The relationships of the urinary exposure biomarkers to creatinine levels are of interest. One site collected early-morning (but not first-morning) voids, which may reflect different accumulated exposures than daytime spot samples that creatinine correction cannot resolve entirely. However, collection time is not likely to bias our exposure measures, because the adjusted means differed by site for only three analytes in two chemical families, and specific exposures are as likely to explain these findings as collection time. As recognized by others, care must be taken in normalizing urinary analytes for dilution because the excretory mechanisms are not the same for creatinine and certain chemicals (Hauser et al. 2004
; Miller et al. 2004
). This possibility is evident in our study where the correlations between creatinine and endocrine disruptor biomarkers varied, from zero (BP3) to 0.72 (mono-isobutyl phthalate [MiBP]), suggesting that excretion or metabolic capacity may affect these associations, possibly related to the amount of bound (e.g., glucuronidated) versus unbound metabolites. However, in agreement with previous research (Ye et al. 2005b
), our data show that even at very high concentrations, BP3 is excreted mostly conjugated in urine; in contrast, MEP is mostly unconjugated (Silva et al. 2003
). Unlike creatinine, glucuronide conjugates are actively excreted by tubular secretion, which may explain in part the low correlation of BP3 with creatinine as well as the wide range of correlations between creatinine and these biomarkers (see Hauser et al. 2004
and references therein). An alternative to correcting for urinary concentration is urinary specific gravity (Hauser et al. 2004
; Miller et al. 2004
), but this measurement was not performed on our samples.

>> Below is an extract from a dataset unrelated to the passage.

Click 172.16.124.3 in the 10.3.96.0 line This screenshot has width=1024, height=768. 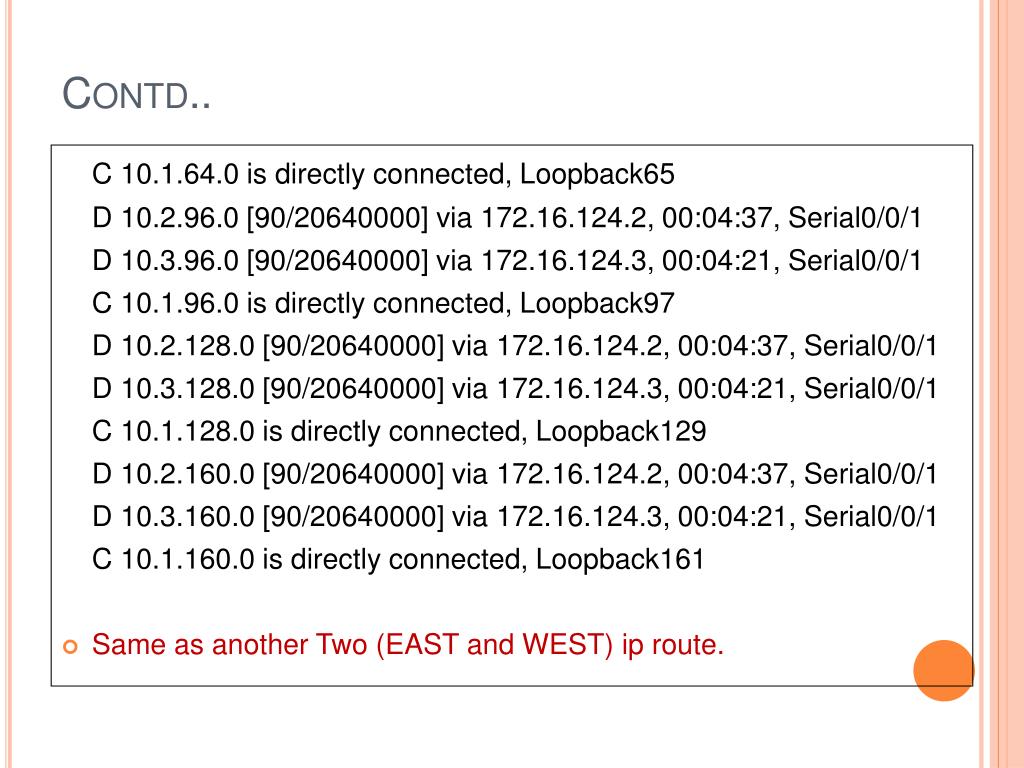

The differences in exposure biomarkers by race/ethnicity and BMI are potentially relevant to pubertal development which is known to be associated with these characteristics (Herman-Giddens et al. 1997
). Furthermore, the associations of enterolactone and BPA with BMI and of phthalate metabolites with race are notable because these biomarkers did not vary by other factors in our data. Although the differences we observed are suggestive only, because the sample size is small and unbalanced with regard to some characteristics, we used a conservative approach, considering only a limited number of a priori
comparisons. Furthermore, the findings for phthalate metabolites were consistent with earlier reports. In general, concentrations of the 25 urinary exposure biomarkers we measured are far higher than those of more widely studied environmental agents such as 1,1′-dichloro-2,2′-bis(4-chlorophenyl)ethylene (DDE) and elemental lead (CDC 2005
). In addition, some of these agents have relatively potent hormonal activity. In yeast assays, for example, BPA and butylbenzyl phthalate (the parent compound of MBzP) have greater antiandrogenic and estrogenic activity than DDE (Sohoni and Sumpter 1998
). However, the proportional biological effects of these exposures in humans are not known. Several exposure biomarkers reported here have not previously been measured in children nor in different parts of the United States. On the basis of this pilot study, we are considering the potential relevance to child development of additional exposures that were not originally planned for study, and we are exploring alternatives to creatinine correction. If we identify any of these biomarkers as either protective or detrimental in terms of child maturation, the levels of these chemicals in the body may be modifiable because they are derived from the diet or ambient environment or from personal product use. Additional studies are under way to identify sources of these agents in our population and to assess the temporal variation of urinary metabolites among children.